*What needs to be done:*
Scan the entries for lines with the word "label", then copy those lines.

=== Begin Enclosure ===

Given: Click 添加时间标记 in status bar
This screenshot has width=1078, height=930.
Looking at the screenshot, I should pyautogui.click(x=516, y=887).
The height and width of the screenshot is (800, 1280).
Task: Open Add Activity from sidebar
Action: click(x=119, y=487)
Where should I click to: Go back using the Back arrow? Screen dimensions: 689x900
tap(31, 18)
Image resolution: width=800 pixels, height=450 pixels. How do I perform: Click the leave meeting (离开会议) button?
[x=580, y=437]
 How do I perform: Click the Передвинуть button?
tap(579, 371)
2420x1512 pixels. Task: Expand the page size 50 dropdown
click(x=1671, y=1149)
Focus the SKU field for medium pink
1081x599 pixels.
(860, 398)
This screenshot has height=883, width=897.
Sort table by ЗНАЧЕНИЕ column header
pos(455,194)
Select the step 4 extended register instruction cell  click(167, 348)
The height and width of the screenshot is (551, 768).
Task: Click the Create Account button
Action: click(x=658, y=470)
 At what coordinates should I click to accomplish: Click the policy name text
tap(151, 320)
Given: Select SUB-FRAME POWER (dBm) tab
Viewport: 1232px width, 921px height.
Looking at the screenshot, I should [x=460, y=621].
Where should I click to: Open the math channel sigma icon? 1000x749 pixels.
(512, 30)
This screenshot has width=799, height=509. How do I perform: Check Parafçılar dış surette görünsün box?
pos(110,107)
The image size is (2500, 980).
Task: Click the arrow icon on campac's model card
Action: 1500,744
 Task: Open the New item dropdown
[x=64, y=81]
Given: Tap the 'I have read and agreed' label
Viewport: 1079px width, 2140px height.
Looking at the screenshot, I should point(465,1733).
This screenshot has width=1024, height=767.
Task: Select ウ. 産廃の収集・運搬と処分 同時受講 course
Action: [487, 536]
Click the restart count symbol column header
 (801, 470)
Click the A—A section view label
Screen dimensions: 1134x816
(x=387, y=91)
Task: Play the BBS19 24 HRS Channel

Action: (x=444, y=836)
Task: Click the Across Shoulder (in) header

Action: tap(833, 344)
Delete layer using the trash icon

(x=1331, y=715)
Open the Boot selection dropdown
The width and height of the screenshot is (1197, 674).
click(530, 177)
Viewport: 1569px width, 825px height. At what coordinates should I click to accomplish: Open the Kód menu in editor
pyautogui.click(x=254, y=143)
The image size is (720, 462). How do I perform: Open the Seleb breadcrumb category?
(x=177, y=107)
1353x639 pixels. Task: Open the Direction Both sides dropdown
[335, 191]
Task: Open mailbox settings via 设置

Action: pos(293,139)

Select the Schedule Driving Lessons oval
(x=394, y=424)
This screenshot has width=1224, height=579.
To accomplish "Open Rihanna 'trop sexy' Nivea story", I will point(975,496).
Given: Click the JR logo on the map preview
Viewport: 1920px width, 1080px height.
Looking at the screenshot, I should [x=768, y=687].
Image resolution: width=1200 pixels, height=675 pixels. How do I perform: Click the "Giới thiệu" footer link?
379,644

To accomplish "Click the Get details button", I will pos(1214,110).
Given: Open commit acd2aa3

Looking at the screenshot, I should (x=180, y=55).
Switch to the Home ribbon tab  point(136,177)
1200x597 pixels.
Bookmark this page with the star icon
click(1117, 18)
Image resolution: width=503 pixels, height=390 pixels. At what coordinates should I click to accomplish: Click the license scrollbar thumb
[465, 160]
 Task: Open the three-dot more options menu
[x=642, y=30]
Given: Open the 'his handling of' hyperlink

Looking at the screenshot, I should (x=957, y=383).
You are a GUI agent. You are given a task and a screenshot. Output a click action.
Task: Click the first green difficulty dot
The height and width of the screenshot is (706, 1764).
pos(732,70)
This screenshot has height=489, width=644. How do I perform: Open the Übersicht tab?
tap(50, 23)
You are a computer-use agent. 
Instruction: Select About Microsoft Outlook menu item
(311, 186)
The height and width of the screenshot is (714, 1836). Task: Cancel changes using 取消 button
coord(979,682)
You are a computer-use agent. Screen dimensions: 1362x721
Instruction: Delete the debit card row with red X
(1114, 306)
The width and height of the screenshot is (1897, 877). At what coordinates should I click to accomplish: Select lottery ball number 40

=== End Enclosure ===

*Result of the exercise:*
Given: Tap the 'I have read and agreed' label
Click the A—A section view label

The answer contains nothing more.